Search the listing for the word "will" and return each line that contains it.
=== Begin Enclosure ===
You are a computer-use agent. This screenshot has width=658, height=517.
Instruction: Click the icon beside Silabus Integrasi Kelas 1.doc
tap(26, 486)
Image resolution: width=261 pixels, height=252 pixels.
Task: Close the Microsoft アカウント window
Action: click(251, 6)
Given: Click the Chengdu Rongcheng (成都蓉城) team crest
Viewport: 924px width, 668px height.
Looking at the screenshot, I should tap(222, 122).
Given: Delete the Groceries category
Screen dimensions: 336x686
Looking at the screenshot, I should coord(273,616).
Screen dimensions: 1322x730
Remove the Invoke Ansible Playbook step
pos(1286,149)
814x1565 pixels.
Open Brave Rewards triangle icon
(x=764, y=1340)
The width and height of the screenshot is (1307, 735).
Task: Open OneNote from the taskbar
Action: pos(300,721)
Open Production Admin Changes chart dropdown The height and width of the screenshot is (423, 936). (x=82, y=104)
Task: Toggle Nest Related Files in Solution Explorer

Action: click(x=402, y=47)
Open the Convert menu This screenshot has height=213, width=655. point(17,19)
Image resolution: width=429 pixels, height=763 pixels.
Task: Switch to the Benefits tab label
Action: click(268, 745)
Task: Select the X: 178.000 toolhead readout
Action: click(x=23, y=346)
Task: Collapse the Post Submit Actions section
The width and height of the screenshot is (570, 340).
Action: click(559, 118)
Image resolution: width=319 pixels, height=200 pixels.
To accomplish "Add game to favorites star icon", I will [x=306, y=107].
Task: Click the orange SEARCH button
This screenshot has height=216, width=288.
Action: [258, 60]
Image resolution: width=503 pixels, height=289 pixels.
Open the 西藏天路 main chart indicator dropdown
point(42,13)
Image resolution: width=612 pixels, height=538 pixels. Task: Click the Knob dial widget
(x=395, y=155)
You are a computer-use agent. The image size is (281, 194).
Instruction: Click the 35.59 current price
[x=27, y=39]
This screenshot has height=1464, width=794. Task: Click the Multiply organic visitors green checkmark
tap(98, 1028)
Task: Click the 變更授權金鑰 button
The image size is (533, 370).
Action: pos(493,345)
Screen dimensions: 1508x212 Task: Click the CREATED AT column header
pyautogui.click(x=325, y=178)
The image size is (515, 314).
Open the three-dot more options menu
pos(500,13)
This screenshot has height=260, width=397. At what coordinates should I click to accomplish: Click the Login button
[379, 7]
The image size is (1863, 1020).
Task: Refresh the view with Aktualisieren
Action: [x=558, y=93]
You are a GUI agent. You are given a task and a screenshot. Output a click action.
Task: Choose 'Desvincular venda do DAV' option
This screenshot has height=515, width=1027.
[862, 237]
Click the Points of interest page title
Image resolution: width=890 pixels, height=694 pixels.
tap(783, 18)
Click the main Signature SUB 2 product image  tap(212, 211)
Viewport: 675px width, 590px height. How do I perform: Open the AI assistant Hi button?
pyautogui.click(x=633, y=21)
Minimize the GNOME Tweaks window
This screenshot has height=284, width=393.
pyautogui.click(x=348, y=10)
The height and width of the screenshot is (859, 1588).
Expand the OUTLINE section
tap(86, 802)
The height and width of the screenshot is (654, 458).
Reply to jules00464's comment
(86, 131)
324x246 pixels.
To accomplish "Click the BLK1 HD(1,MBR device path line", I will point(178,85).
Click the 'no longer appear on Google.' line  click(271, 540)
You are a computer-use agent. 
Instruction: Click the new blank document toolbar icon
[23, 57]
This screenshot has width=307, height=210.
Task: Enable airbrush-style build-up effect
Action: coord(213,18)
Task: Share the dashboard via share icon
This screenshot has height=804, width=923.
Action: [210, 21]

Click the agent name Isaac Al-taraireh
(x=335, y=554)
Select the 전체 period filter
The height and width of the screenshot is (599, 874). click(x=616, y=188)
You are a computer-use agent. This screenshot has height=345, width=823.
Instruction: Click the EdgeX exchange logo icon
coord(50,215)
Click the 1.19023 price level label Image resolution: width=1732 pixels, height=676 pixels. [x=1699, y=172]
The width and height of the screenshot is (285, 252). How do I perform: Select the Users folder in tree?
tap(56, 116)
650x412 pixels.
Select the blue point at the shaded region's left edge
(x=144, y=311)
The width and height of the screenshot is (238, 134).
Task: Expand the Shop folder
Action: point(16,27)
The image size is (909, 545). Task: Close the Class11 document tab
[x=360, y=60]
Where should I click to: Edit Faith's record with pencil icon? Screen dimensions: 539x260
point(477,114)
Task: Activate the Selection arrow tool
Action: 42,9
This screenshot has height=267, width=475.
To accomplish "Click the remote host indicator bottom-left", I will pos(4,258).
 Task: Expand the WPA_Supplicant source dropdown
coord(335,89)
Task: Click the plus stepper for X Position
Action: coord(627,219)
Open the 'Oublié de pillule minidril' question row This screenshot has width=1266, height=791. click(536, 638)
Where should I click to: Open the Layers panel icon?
=== End Enclosure ===
Solution below ::
To accomplish "Add game to favorites star icon", I will [x=306, y=107].
To accomplish "Click the BLK1 HD(1,MBR device path line", I will point(178,85).
To accomplish "Click the remote host indicator bottom-left", I will pos(4,258).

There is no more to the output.